_What the task asks:_ Reproduce word for word the line holding "The image size is (750, 560)." and all lines after it in the data, through the end, leaving out pictures.

Data entries

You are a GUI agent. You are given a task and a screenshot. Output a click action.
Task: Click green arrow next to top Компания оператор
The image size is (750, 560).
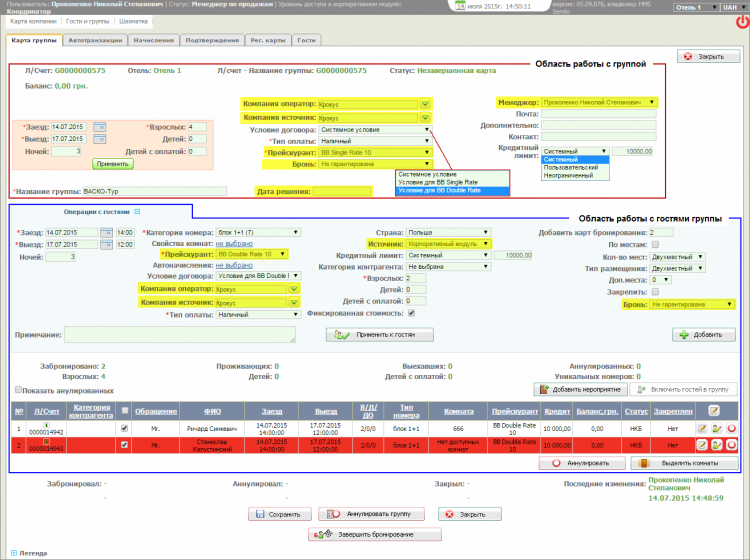click(426, 104)
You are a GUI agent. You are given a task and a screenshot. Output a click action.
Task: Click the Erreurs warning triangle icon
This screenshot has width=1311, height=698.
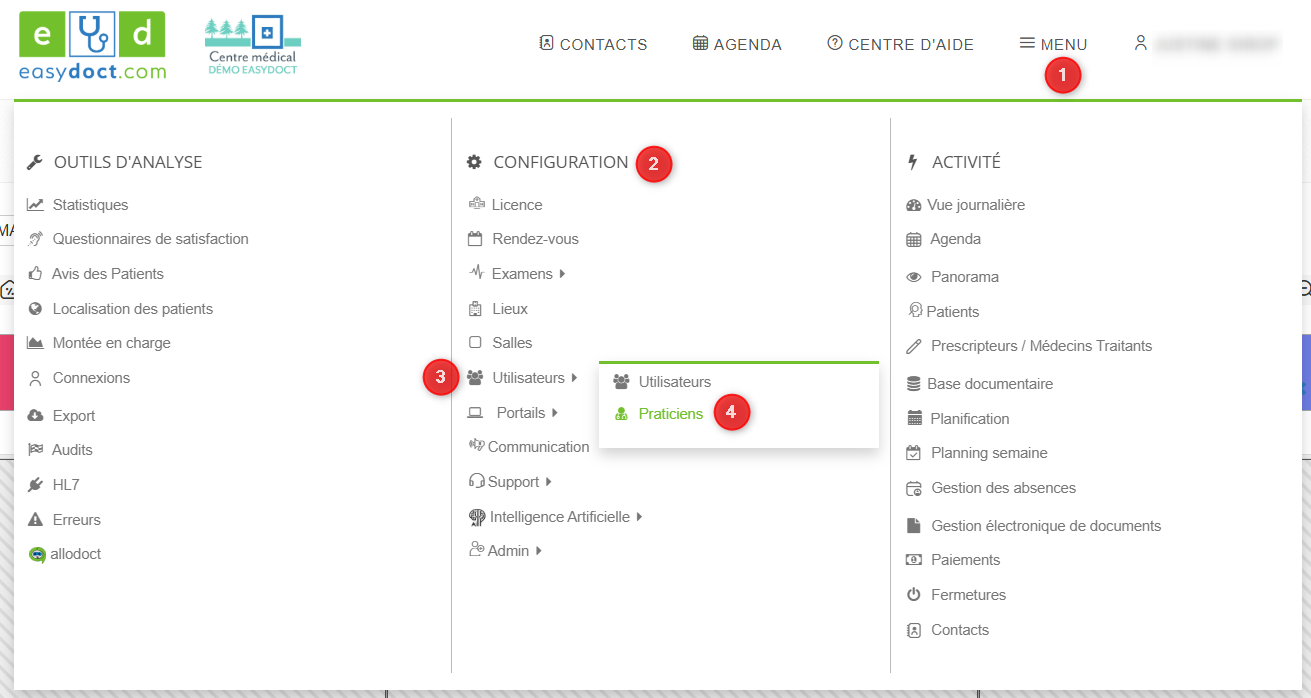click(35, 520)
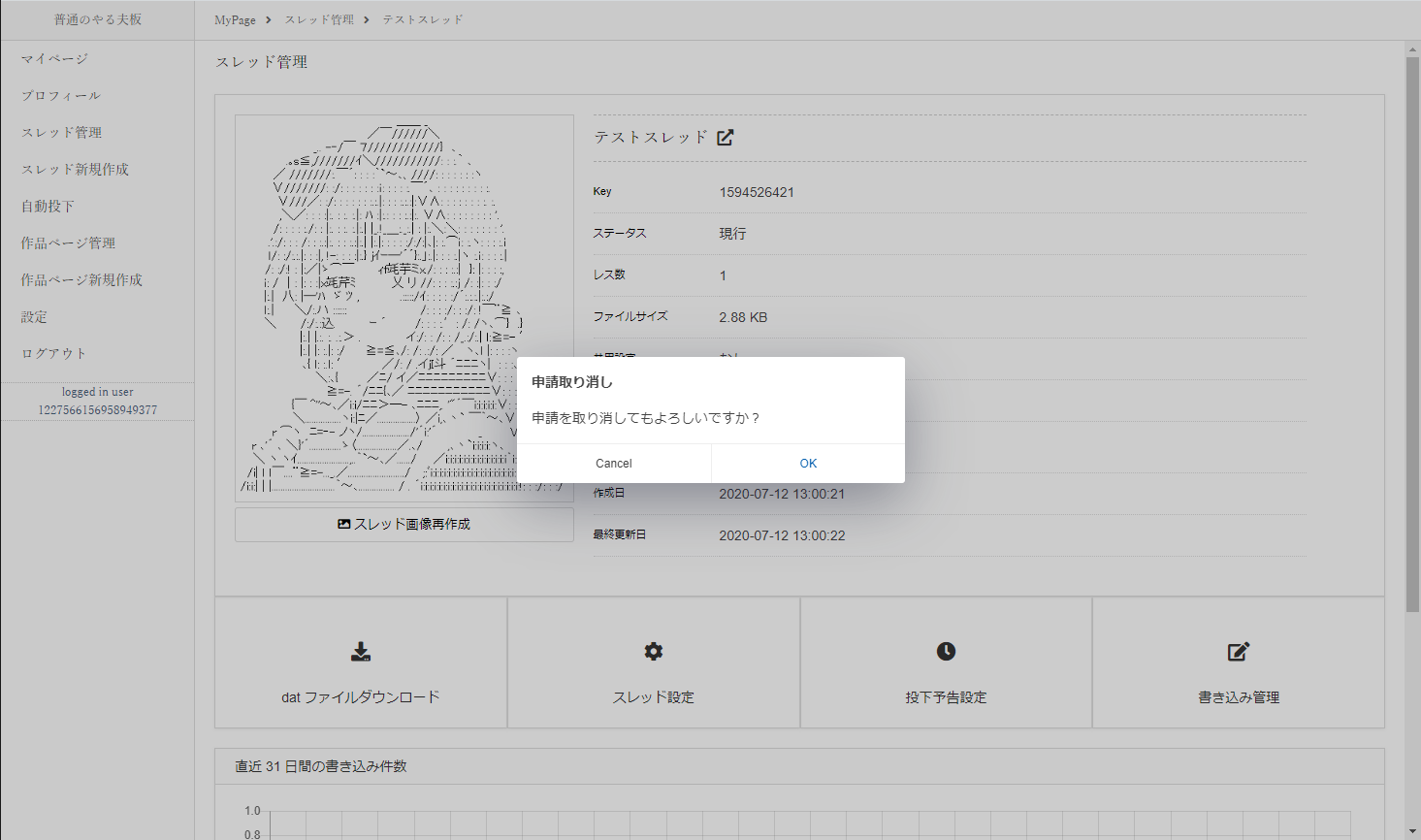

_Answer for the task:_
The image size is (750, 560).
click(426, 104)
You are a GUI agent. You are given a task and a screenshot. Output a click action.
Task: Click the Erreurs warning triangle icon
This screenshot has width=1311, height=698.
click(35, 520)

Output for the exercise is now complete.